Improvement support for struggling schools delayed by months, DfE report finds

Struggling schools saw promised improvement support under a new government scheme delayed by up to three months, leading some to pay for training out of their own funds instead.

Last year, schools rated ‘requires improvement’ were eligible for three days of support from national leaders of education (NLE) to boost standards. The scheme was introduced by former education secretary Damian Hinds after he ditched the ‘coasting schools’intervention.

However, a government-commissioned evaluation of the 2019-20 support offer found delays in schools accessing NLE support, as well as logistical and administrative problems.

A delay in launching the Department for Education portal to match eligible schools with NLEs meant some support didn’t start until January.

The report found “many schools experienced delays of between two to three months from the initial engagement and the NLE’s first visit”, leaving them “frustrated”.

As well as the NLE support, schools classed as tier 1 or 2 – those with one or two ‘requires improvement’ judgments – could also get up to £16,000 to help implement improvements. Tier 3 schools – those with three consecutive ‘requires improvement’ judgments – could access up to £24,000.

But the report found “greater challenges” in matching NLEs to tier 3 schools. This was because those schools would have already “experienced many, if not most of the school improvement offers of programmes and training”, meaning finding solutions was “incredibly difficult” and NLEs were “more reluctant to take up the match”.
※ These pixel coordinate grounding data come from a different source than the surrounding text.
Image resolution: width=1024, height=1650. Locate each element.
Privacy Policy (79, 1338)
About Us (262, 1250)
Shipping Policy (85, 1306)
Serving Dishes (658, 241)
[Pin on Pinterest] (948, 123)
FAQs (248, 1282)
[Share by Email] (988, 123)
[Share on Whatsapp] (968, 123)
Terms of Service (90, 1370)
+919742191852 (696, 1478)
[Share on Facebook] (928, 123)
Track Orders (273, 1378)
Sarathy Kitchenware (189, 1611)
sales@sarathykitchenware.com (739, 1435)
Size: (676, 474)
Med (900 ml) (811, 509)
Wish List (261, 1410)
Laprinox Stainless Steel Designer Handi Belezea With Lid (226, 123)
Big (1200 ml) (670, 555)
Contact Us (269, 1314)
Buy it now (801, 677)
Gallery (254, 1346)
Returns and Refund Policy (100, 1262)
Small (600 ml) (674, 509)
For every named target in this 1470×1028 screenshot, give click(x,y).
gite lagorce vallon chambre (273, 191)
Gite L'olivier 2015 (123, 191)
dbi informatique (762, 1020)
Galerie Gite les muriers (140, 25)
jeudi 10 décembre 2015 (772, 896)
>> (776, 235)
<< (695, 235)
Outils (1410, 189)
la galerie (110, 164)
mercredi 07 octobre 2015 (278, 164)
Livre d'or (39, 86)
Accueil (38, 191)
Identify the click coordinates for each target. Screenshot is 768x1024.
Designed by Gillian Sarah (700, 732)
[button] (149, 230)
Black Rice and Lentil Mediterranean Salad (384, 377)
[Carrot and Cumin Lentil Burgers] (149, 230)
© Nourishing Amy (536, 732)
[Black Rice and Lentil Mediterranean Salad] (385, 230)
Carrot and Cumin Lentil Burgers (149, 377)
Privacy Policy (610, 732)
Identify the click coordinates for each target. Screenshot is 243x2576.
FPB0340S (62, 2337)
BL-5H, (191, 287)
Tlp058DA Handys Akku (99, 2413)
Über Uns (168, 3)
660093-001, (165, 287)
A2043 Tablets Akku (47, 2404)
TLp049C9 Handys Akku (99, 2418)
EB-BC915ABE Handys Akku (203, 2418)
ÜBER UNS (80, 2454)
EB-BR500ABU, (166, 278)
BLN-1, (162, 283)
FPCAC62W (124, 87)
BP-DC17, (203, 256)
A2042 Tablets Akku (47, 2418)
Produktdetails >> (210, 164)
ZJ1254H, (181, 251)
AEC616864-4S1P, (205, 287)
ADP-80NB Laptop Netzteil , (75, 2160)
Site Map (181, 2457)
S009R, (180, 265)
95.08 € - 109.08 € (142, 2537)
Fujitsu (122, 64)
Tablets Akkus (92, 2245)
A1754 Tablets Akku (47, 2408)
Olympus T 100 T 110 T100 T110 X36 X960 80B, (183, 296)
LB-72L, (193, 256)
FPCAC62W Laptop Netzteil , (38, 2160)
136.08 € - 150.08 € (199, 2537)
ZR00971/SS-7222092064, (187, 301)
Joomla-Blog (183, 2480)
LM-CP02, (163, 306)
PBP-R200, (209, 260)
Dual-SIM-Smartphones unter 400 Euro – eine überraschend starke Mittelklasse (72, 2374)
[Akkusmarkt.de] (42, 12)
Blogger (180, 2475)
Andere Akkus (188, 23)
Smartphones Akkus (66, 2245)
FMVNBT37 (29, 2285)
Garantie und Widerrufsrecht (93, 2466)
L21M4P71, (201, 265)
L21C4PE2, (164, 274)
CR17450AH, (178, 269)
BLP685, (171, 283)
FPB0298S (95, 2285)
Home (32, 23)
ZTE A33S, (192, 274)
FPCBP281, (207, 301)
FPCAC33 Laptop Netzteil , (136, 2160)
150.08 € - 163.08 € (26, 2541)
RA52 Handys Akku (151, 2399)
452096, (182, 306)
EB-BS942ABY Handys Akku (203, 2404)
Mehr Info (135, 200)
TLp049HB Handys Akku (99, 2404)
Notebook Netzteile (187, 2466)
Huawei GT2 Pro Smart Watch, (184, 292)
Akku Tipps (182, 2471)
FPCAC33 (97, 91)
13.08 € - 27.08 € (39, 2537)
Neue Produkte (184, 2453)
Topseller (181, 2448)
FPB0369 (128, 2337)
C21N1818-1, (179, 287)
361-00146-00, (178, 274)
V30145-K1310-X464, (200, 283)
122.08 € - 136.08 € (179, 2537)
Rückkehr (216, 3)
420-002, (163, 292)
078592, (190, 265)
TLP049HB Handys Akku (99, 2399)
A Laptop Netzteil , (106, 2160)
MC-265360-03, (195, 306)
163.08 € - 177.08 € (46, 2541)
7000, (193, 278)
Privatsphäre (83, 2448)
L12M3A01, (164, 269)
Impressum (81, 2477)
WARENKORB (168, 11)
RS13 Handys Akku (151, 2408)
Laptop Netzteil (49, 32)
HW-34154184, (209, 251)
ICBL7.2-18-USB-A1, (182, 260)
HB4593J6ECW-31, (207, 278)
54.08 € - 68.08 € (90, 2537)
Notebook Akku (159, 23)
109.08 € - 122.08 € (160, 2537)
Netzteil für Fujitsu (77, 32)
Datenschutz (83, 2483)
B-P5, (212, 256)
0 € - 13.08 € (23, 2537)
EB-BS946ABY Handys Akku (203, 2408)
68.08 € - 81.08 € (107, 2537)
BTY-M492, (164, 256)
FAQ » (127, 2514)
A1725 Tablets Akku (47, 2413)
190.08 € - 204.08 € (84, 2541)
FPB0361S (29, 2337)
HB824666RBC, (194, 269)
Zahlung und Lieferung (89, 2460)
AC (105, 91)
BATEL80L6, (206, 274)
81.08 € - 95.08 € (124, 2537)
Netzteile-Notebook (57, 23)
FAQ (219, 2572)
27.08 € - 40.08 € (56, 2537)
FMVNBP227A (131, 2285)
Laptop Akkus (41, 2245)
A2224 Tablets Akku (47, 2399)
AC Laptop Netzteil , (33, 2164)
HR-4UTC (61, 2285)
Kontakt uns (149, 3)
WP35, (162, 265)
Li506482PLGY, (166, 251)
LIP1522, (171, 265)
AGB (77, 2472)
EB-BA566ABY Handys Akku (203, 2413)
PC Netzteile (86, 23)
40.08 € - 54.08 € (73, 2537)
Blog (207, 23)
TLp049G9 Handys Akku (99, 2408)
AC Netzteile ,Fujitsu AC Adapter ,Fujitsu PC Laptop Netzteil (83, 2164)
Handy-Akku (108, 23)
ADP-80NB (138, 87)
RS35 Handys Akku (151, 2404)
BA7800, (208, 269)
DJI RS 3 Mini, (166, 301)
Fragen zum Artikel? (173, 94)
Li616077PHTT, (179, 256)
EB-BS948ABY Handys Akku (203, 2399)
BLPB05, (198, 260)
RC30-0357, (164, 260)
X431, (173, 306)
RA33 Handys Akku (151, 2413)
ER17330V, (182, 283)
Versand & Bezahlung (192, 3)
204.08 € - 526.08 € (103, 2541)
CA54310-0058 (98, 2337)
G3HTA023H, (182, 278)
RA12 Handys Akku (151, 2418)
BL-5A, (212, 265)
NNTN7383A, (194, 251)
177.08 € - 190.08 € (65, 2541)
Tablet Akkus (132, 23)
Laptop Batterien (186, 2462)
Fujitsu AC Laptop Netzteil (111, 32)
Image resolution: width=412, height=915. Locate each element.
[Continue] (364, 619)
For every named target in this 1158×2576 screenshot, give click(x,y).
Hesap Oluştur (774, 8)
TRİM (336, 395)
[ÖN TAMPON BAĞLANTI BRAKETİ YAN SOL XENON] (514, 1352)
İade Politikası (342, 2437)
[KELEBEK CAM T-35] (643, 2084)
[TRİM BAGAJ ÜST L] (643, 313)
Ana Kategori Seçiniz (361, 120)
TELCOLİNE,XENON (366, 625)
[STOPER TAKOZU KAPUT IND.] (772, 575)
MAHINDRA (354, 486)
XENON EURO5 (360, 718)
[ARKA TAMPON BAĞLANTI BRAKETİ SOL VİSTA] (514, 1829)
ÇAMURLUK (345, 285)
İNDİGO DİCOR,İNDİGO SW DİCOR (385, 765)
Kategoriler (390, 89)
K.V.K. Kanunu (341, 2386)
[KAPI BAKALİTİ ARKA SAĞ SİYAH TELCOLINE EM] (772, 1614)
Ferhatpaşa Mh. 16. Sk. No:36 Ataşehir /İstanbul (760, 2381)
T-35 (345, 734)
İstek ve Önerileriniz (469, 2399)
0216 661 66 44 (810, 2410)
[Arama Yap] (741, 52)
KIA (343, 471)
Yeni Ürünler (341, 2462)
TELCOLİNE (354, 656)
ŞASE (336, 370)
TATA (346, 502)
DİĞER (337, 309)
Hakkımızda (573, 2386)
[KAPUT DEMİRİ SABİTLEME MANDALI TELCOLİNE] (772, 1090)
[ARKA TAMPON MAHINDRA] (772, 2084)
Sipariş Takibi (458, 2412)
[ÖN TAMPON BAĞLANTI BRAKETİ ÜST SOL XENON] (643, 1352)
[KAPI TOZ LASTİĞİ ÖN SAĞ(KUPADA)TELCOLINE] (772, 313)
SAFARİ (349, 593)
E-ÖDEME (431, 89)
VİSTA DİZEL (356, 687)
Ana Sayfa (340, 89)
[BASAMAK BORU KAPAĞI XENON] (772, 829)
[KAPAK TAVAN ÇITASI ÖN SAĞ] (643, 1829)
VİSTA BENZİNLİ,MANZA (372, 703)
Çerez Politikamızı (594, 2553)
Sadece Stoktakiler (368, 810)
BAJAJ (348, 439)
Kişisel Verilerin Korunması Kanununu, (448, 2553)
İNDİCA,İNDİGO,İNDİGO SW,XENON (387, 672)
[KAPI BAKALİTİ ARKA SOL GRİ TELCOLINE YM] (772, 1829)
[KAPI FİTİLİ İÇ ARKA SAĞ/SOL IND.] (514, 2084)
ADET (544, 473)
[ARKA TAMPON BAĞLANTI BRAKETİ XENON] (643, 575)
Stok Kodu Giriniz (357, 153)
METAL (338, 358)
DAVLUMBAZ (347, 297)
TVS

The programme was delivered through the eight regional Teaching School Councils, on behalf of the DfE. The report found in one instance a Teaching School Council (TSC) member had to match himself with a tier 3 school as “none of the NLEs he approached would accept the match due to the remote location and challenges of the school”.

The evaluation, run by Starks Consulting, only managed to complete 53 interviews with people involved, despite aiming for more than 100, because of pre-election purdah and then the coronavirus outbreak. But researchers said this was “sufficient to draw out themes regarding schools’ experiences”.

The study also found challenges with schools getting their recommended action form (RAF) approved by the DfE, which must be done before cash can be spent.

The delays were often caused by NLEs submitting forms with missing data and meant some schools had decided to fund training themselves to “mitigate the impact of the delays”.

NLEs also noted there were challenges in working with schools under academy trusts as they “have specific school improvement strategies and approaches” and the support “needs to be tailored to match with a MAT’s ethos and priorities”.

They also noticed that some headteachers within trusts were cautious about opening up about the challenges at their schools, while chief executives may be “concerned about the information given to DfE if they engage in the offer.”

The report also found some schools struggled to access support through English and maths hubs due to “capacity issues” – in these situations NLEs attempted to meet the needs of schools by brokering alternative “tailored solutions”.

Elsewhere researchers found some schools did not take-up support due to financial constraints, “exacerbated by a model of support that required teaching staff to travel to receive an intervention” while not allowing schools to claim for staff cover.

The report concluded: “There is a risk that the logistical and administration issues with the delivery of the programme infringe on the willingness of the NLEs to want to support schools”.

Researchers advised the DfE to streamline the processes to ensure engagement from NLEs and schools continues.

Support was halted in March due to the Covid-19 outbreak, by which time most schools had received “up to two days of training”.

In May, the DfE repurposed the support under a new “recovery” scheme to help schools “overcome the challenges faced or exacerbated” by Covid-19. However £2.2 million was cut from funding under the original scheme. Some schools have also said they have still not received the funding promised last year.

The DfE has been contacted for comment.